Evidence was presented at trial to show that on the night of the fatality, the victim's truck had run out of gas and was stopped in the emergency lane of an interstate highway. The truck was completely removed from the roadway, at least four feet from the nearest traffic lane, and it was not impeding traffic in any way, even though the door was slightly ajar. The interstate highway was illuminated, and the truck was stopped approximately six feet from a street light. The truck's emergency flashers were in operation. The victim was apparently outside of the truck near the driver's door. Appellant, who was driving her car along the edge of the adjacent traffic lane, struck the victim and his truck, but she did not stop. An occupant of another vehicle observed the collision and saw the victim fall into the roadway as an immediate consequence of the impact. This passerby and her husband noted the license number of the vehicle which left the scene. They reported the event to police and provided a description of a light blue Cadillac driven by a woman who subsequently was determined to be appellant. The police checked the registration of the blue car and discovered that it was owned by appellant and her husband. They then went to appellant's house, where they saw the Cadillac parked in plain view in the carport. The car had sustained substantial damage on the passenger's side. Appellant admitted that she had seen the victim's truck in the emergency lane of the interstate highway, and that she had sideswiped the truck and had left the scene of the collision, but she denied hitting or killing any person. She further stated that she had not left the traffic lane and had not entered the emergency lane at any time. However, hair and fabric recovered from the damaged side of appellant's car were consistent with hair and fabric removed from the victim's body, and paint chips found on the victim's clothing and on his truck matched the paint from appellant's automobile. A piece of a broken plastic turn signal indicator from appellant's car was recovered from the scene of the collision. The victim's death was caused by his being hit, but not run over, by a motor vehicle.

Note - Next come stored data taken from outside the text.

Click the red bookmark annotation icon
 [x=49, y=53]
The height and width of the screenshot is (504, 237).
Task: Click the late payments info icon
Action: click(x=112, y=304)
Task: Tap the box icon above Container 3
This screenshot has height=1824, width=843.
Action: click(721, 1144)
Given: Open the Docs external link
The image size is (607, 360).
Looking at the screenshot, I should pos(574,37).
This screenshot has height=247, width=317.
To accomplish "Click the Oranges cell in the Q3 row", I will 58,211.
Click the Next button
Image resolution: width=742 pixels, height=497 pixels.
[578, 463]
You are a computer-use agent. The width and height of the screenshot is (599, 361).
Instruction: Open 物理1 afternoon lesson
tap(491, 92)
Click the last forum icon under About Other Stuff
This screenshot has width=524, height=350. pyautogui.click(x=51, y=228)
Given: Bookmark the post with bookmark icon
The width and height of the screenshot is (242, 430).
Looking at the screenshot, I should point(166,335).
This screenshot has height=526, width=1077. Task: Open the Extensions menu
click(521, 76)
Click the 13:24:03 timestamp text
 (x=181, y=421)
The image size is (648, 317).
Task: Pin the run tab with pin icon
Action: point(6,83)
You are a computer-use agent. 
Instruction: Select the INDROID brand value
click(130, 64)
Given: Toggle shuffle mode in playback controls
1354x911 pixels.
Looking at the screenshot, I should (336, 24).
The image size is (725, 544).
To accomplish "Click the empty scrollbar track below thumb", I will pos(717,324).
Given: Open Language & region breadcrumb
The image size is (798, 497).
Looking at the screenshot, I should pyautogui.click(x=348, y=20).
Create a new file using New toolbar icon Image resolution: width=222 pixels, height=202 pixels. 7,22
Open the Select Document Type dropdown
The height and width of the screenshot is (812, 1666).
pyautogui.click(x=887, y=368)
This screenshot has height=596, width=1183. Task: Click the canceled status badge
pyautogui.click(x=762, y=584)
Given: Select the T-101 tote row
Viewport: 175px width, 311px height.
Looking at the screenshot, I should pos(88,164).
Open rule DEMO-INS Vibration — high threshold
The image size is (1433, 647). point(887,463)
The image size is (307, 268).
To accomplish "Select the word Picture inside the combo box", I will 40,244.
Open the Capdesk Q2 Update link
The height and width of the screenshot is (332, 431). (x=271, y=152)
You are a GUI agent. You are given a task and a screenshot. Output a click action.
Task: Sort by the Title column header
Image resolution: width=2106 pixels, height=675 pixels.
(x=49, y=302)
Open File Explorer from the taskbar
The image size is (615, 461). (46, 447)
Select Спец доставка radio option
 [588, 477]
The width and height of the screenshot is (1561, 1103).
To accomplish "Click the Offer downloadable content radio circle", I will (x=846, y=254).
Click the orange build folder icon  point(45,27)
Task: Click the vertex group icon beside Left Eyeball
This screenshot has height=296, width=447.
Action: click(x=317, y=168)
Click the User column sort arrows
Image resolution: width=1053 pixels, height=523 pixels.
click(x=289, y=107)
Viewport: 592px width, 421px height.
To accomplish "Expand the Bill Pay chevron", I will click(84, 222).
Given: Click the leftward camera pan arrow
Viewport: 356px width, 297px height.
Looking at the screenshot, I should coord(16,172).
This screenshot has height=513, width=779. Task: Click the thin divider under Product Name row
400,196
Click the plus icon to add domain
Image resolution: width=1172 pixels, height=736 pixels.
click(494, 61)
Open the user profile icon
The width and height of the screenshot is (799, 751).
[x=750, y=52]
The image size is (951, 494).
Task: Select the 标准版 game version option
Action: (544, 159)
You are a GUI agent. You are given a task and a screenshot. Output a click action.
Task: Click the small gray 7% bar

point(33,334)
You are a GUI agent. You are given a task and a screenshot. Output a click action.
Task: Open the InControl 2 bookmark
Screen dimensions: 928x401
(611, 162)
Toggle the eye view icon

Since the foregoing evidence was sufficient to support appellant's convictions, it necessarily follows that the trial court did not err in refusing to direct verdicts of acquittal. Hicks v. State, 172 Ga. App. 312, 313 (3) ( 323 S.E.2d 226) (1984). See also Jones v. State, 167 Ga. App. 847 (1) ( 307 S.E.2d 735) (1983); Walker v. State, 163 Ga. App. 638 ( 295 S.E.2d 574) (1982).
2. Appellant also enumerates as error the trial court's failure to instruct the jury on intervening causes and on certain duties of pedestrians. However, there was no evidence whatsoever to support charges on these legal principles. Accordingly, the failure so to instruct the jury was not error. Young v. State, 163 Ga. App. 507, 508 (3) ( 295 S.E.2d 175) (1982); Jones v. State, 171 Ga. App. 184, 187 (6) ( 319 S.E.2d 18) (1984).
Judgment affirmed. Birdsong, P. J., and Sognier, J., concur.